CANSECO: It is completely legal with a prescription, and they basically give you certain amounts per time. So I don't see the big deal in it, especially for men in their 40s. I recommend it to every guy who is in their 40s.
ESPN.com: The doctor would know what your levels are, right?
CANSECO: No, unless you do a blood sample. But they're going on symptoms. That is what they are going on -- and, of course, surgeries and this and that. Who was the guy just caught at the airport with them? Sylvester Stallone. I'm sure he had a prescription for it. It is not illegal with a prescription. Out here, it is huge. They're making millions with it. Human growth hormone is known right now with certain mixtures to be [beneficial]. There's no hiding from that. That is just a fact.
ESPN.com: Have you seen any long-term effects?

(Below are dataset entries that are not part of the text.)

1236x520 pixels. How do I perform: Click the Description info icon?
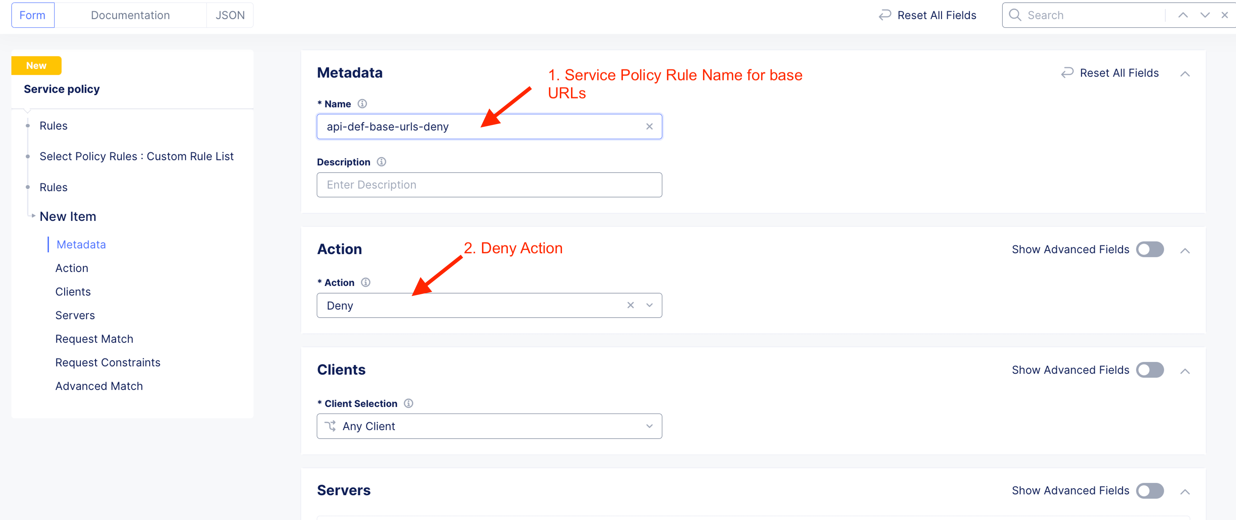tap(381, 162)
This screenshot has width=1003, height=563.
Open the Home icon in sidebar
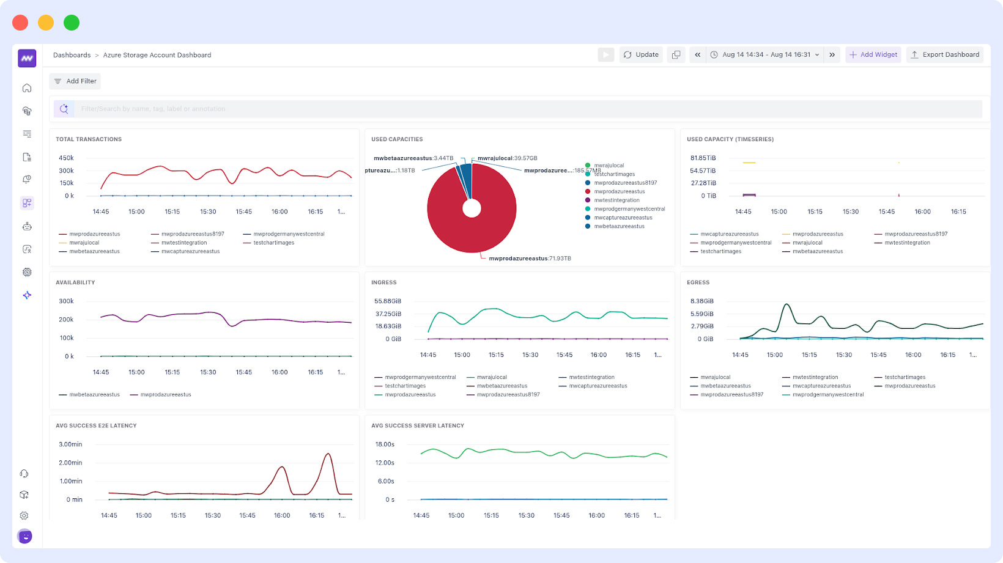[x=27, y=88]
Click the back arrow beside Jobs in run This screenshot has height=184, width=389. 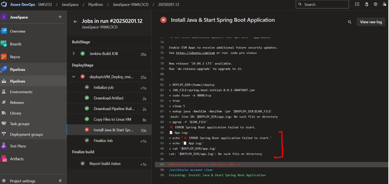click(76, 21)
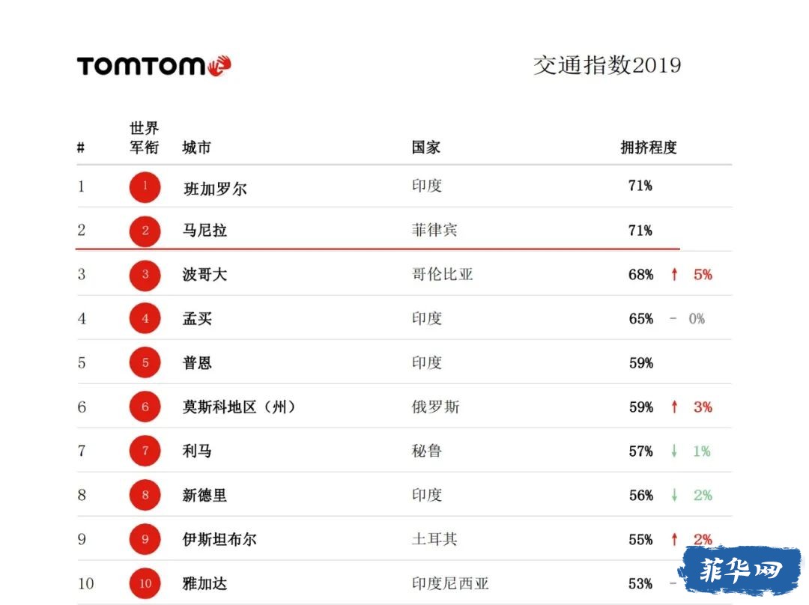Click the red rank 10 circle badge
This screenshot has height=605, width=809.
pos(145,583)
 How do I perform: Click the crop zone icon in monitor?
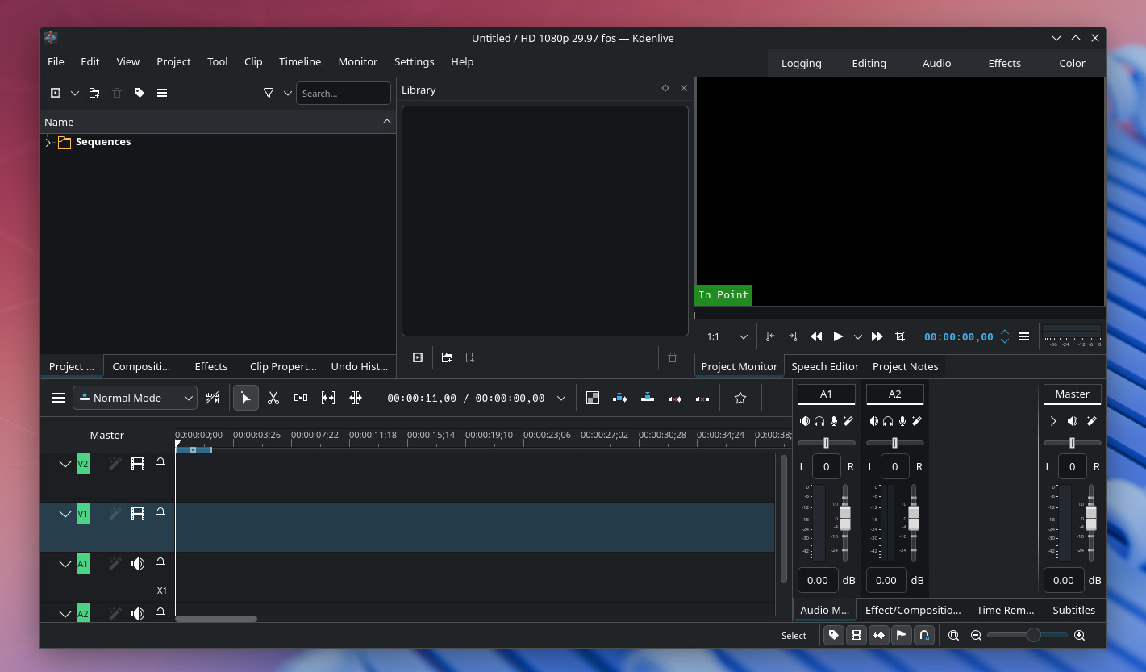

CANSECO: There are none. There hasn't been any human testing for long term to verify that, but so far -- especially in the case of human growth [hormone] -- they say you can use that indefinitely. We actually produce it. And when you go through puberty, you lose about 60 percent of it. So what we want to do is maintain that level of 100 percent during life span. The older you get, the more human growth hormone you actually lose in the body, so you want to maintain it.